Ingress and egress queue / buffer

james43026james43026 Member Posts: 303 ■■□□□□□□□□
The context of all of this comes from QOS studying. Cisco has stated that queuing is an outbound / egress concept (which is why traffic shaping can only happen outbound on an interface), and only a few of there products even do ingress / input queuing. So why is it that an interface always shows an inbound and outbound queue on any Cisco router? And is there really a difference between a buffer and a queue? I've always looked at it like this, a buffer is just the memory allocated, and the queue is the algorithm used for determining how packets stored in a buffer will be sent.

EDIT: It appears a lot of literature talk about an input queue on an interface, and in fact there is one.
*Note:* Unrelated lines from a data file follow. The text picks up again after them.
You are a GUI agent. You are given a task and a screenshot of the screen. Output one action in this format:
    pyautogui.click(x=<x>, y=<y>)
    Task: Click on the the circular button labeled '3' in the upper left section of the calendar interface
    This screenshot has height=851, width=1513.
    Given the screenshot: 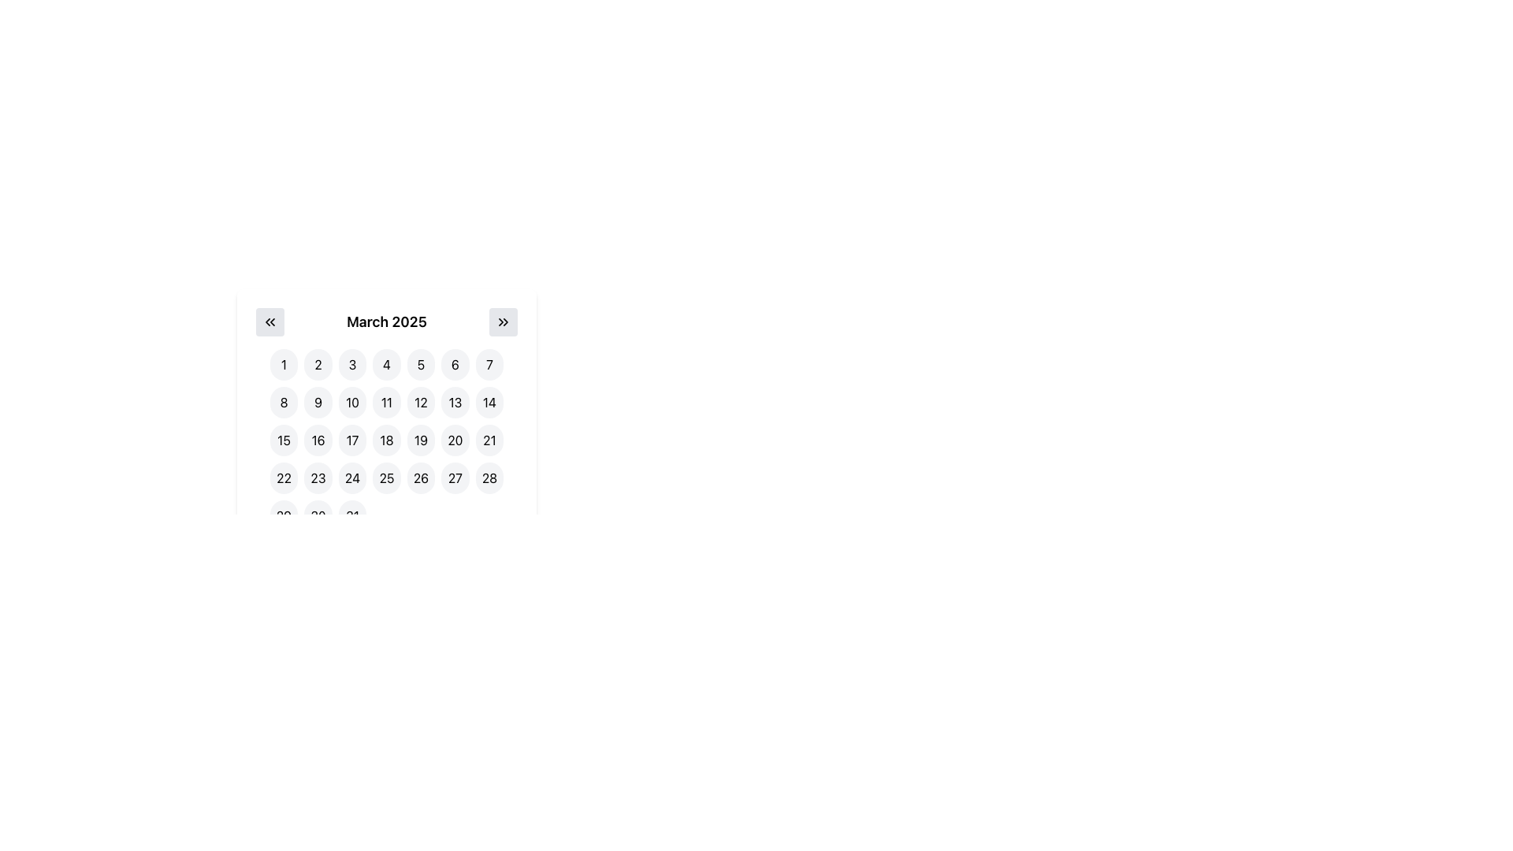 What is the action you would take?
    pyautogui.click(x=351, y=364)
    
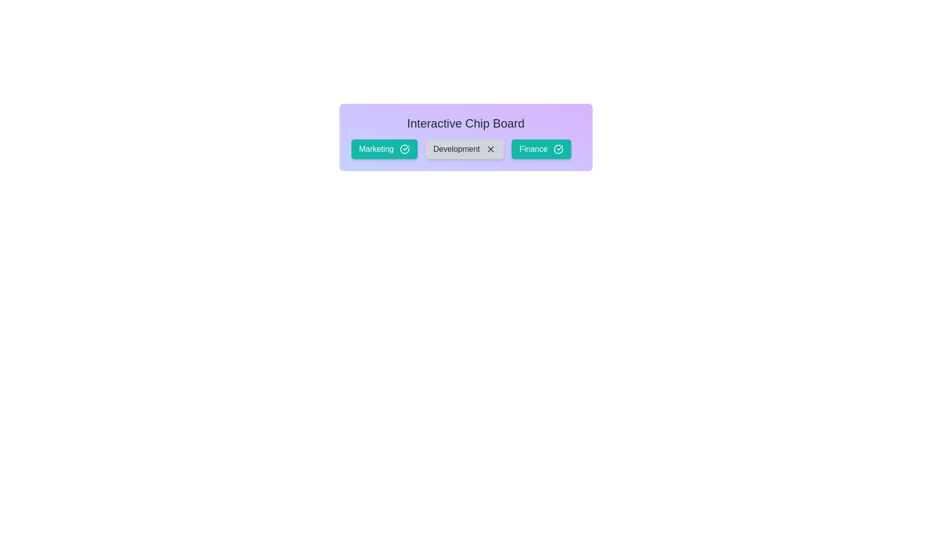 The image size is (949, 534). What do you see at coordinates (464, 149) in the screenshot?
I see `the chip labeled Development to observe its hover effect` at bounding box center [464, 149].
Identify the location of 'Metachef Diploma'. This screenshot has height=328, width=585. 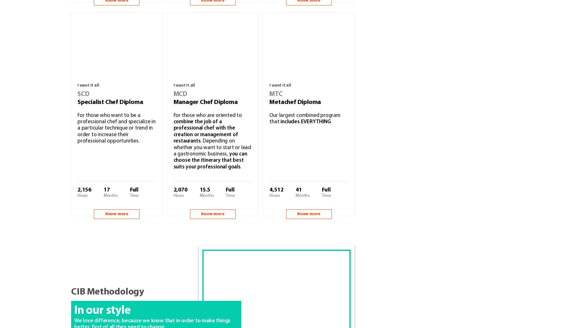
(295, 102).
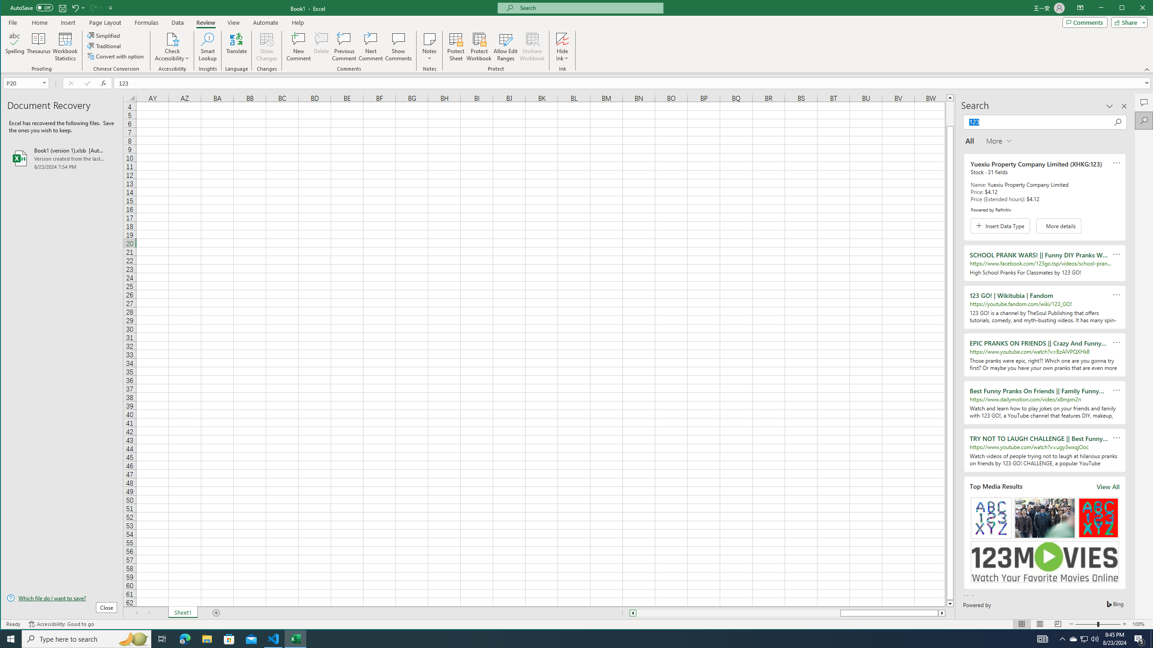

Only it serves a slightly different function than the output queue / queues though, it appears that the input queue is literally a queue in processor memory that holds the packet / packets until the IP_Input process is scheduled to run next on the CPU, upon running the IP_Input process checks the RIB and determines what interface the packet needs to go to, wraps a new layer 2 header onto the packet, and places it onto the output queue of the correct outbound interface in processor memory still, the packet is then copied from processor memory to input/output memory into the TX queue of the outbound interface, any QOS that would take place happens between the output queue and the TX queue, your CBWFQ queues are in the output queue located in processor memory, but are only actually used if the TX queue / TX ring is full. Not sure why, but Cisco only allows ingress shaping on a select models / line cards for some reason. As it appears ingress shaping could happen on any model, I suppose it's a matter of CPU power needed.

It's important to note that the description of packet flow above is for process switching. Interrupt switching would be different.